I nodded and went back out in the hall and closed her door softly behind me.

She followed me into my office.

“I know I said I’d help, but this stuff is starting to eat you up,” she said.

“What stuff?”

“About your mother. Sometimes you just have to let the bad guys drown in their own shit.”

“You’re probably right,” I said.

Ten minutes before 5 P.M. she opened the door to my office and leaned inside.

“Did you see the B&E report on Passion Labiche’s house?” she asked.

“No.”

“I didn’t know about it, either, not till a few minutes ago. Somebody came through a screen and tore her house up but didn’t take anything except a box of old photos.”

“Photos?”

“Remember I told you about Passion saying she’d seen Connie Deshotel’s face in an old photo?”

“Yeah, but Passion and Connie Deshotel just don’t connect for me,” I said.

“You still want to go to the Big Sleazy?”

“With you, always,” I said.

“Hey, bwana?”

“What?”

“Connie Deshotel’s dirty.”

The next morning, Saturday, I drove out to Passion Labiche’s house. She unlatched the front door and asked me to follow her into the kitchen, where she was canning tomatoes. She lifted a boiling cauldron off the stove with hot pads, pouring into the preserve jars on the drainboard while the steam rose into her face. She had placed a spoon into each of the jars to prevent the glass from cracking, but one of them suddenly popped and stewed tomatoes burst in a pattern like a broken artery on her arm and the front of her dress.

She dropped the cauldron into the sink, her face bright with pain.

“You okay?” I said.

“Sure,” she said, wiping at her arm and dress with a dishrag.

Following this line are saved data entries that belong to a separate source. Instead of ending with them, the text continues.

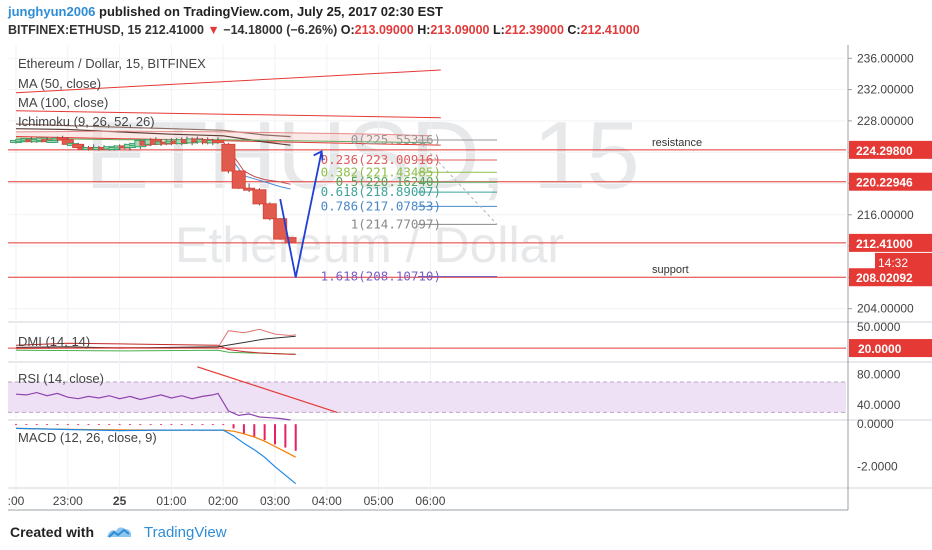 This screenshot has width=932, height=550. I want to click on watermark-name: Ethereum / Dollar, so click(370, 245).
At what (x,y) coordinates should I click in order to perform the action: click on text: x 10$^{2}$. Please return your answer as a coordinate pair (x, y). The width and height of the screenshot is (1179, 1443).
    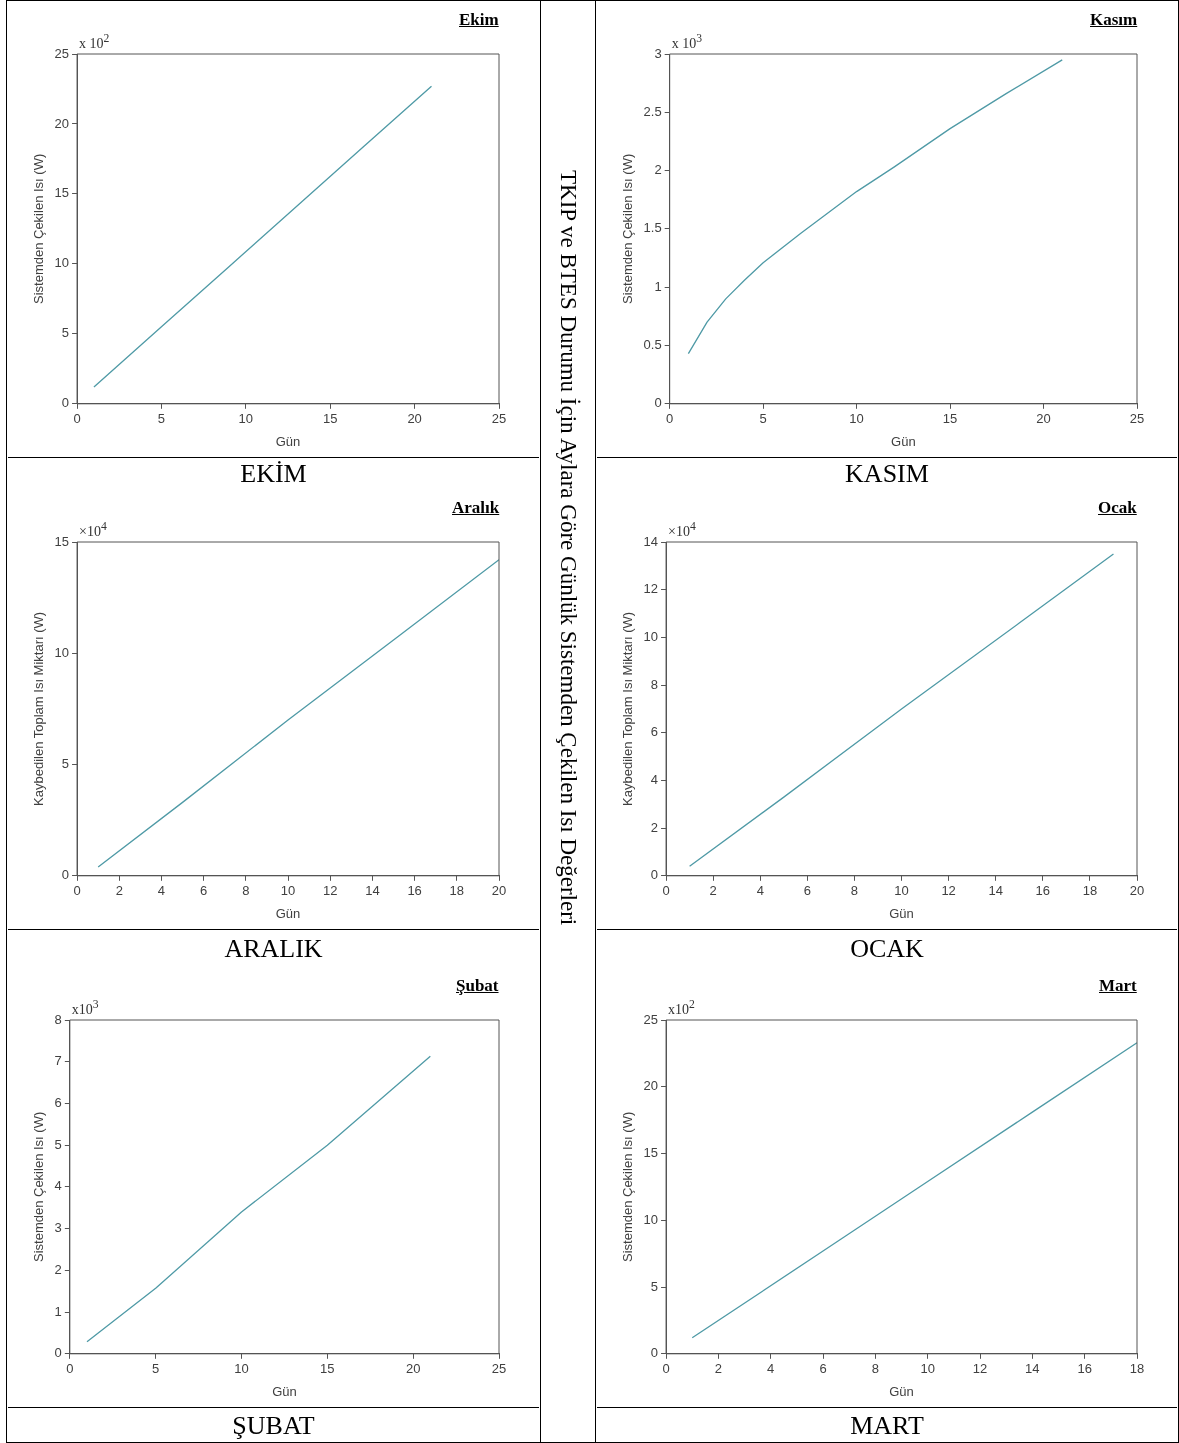
    Looking at the image, I should click on (94, 42).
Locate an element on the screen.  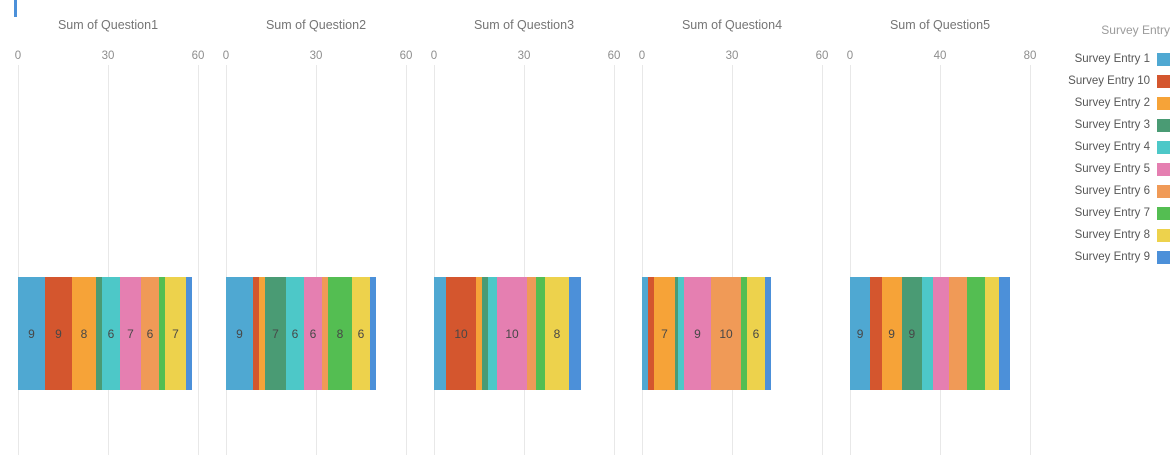
legend-item: Survey Entry 3 is located at coordinates (1122, 125).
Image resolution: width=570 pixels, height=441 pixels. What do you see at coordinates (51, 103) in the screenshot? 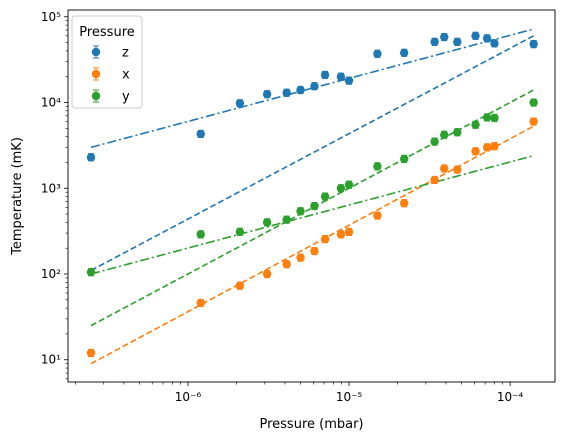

She continued to wash her arm and scrub at her dress, rubbing the stain deeper into the fabric, spreading a huge damp area under her breasts.

“I have to change. Fix yourself something, or do whatever you feel like,” she said, her face sweating, her eyes dilated.

She ran up the stairs. When she came back down she had washed her face and tied her hair up on her head and put on a yellow dress. She cleaned off the drainboard with the heavy-breathing, self-enforced detachment of someone who might have just stepped back from a car wreck.